Barzilay questioned the assumption that human judgment is the gold standard by which AI performance should be judged.

In particular, she cited the American College of Radiology (ACR). In 2020, the ACR issued a statement in which it urged caution accepting the medical judgments of AI over human interpretation. While Barzilay admits that there are cases where machines make mistakes, she noted that human medical professionals make plenty of mistakes.

Barzilay cited a paper addressing the high percentage of missed diagnoses of breast cancer. The study, which was based on MRI scans of women with the BRCA genetic mutation, a high-risk category, found that 31% of breast cancers that were visible on a previous MRI were missed, causing a one-year delay in diagnosis.

Human judgments are often a low bar to clear rather than a gold standard to aim for. "We should not have this very low barrier in comparing ourselves," she said. "We should aim much higher."

Myth No. 2: "Every clinician can be an AI researcher."

The second myth that Barzilay dispelled involves the democratization of AI technology. Today, anyone can download code and train their own AI model. "We are just starting to see [the] increasing availability of tools to enable on-premises development of AI models by clinicians," she noted.

However, Barzilay cautioned that the results from a homegrown system will not be nearly as accurate as the results that can be obtained from an AI expert. To achieve the highest possible prediction performance, the model needs to be tweaked by a sophisticated AI practitioner with PhD-level training. "Don't be overconfident," she concluded.

AI in drug discovery

Barzilay's team at the MIT Jameel Clinic is also evaluating the role of AI in the drug discovery space, which she said is "developing very fast, faster than clinical AI."
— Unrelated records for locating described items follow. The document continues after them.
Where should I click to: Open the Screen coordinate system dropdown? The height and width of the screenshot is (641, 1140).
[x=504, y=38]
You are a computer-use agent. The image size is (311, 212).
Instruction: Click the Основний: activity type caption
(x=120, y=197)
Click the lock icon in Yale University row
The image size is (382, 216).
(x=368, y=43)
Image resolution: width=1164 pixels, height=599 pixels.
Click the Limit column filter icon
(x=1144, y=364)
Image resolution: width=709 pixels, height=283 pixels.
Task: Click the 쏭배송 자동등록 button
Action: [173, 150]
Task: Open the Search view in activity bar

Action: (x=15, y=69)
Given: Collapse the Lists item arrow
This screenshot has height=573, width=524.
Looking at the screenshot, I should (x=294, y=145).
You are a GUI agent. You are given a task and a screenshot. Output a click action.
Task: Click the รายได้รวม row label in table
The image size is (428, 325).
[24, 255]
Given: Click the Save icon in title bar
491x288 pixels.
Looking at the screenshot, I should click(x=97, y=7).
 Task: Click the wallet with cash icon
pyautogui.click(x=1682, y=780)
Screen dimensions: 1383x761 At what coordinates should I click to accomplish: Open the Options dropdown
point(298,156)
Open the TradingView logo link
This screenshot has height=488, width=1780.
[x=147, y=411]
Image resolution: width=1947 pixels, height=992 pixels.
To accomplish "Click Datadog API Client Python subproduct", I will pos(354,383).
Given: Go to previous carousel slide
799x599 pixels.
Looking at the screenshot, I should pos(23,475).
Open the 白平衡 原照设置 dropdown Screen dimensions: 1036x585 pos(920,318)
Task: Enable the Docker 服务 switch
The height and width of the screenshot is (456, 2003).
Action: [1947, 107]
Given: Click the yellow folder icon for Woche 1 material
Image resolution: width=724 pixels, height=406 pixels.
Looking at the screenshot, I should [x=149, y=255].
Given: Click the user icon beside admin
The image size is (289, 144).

The team's in silico, deep-learning approach identified an antibacterial molecule called halicin that showed a strong profile against Clostridium difficile. She said that the molecule was identified with very little experimentation and went through a full clinical evaluation in the lab.

Barzilay and her team also published a study on a machine-learning model that was able to predict desired combinations of drugs to treat patients with COVID-19. Her research in this field is supported by a consortium of companies, including Pfizer, Merck, Amgen, Lilly, GSK, and Janssen.

Humans and machines need to work together to counterbalance each other, Barzilay said. "[The] landscape of AI in healthcare is not about competing with humans but finding a way where you can capitalize on the strengths of humans and capitalize on the strength of machines to improve the care, because humans and machines do different types of mistakes," she concluded.